▸ **PROBLEM DETAILS**: Rewrite the entries from the line with "Given: Toggle Enable User Access switch" through the line with "Looking at the", swapping "switch" for "slider" and keeping everything else the same. Leave the pictures out of your answer.
========================================
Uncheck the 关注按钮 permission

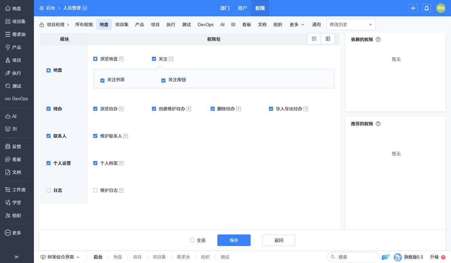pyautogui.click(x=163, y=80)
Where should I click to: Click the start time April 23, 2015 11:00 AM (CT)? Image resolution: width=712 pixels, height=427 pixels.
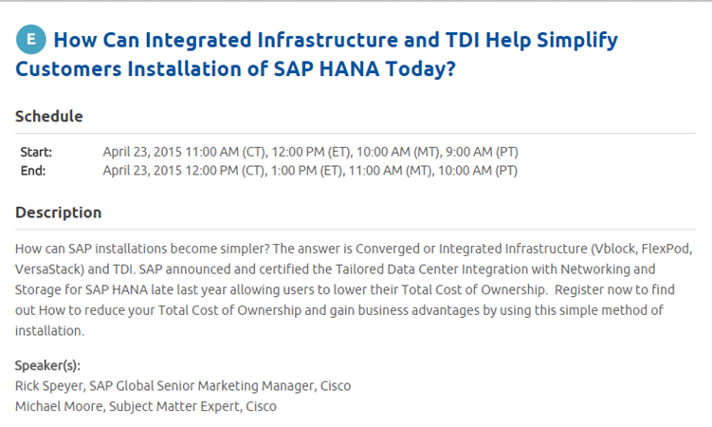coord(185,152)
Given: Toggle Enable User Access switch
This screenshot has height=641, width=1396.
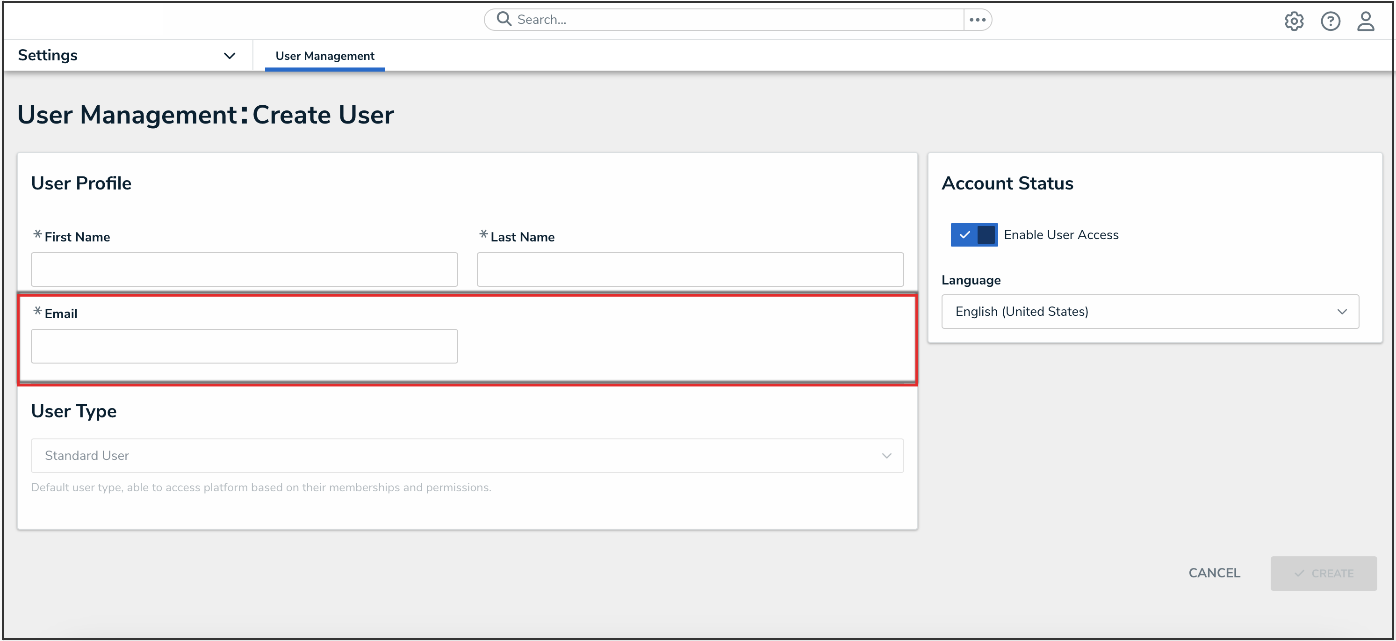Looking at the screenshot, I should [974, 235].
========================================
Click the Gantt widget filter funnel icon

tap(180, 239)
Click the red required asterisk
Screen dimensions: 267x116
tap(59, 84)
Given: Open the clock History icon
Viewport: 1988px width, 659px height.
========================================
▸ **SOLUTION TO THIS EXERCISE**:
Given: Toggle Enable User Access slider
This screenshot has height=641, width=1396.
Looking at the screenshot, I should [974, 235].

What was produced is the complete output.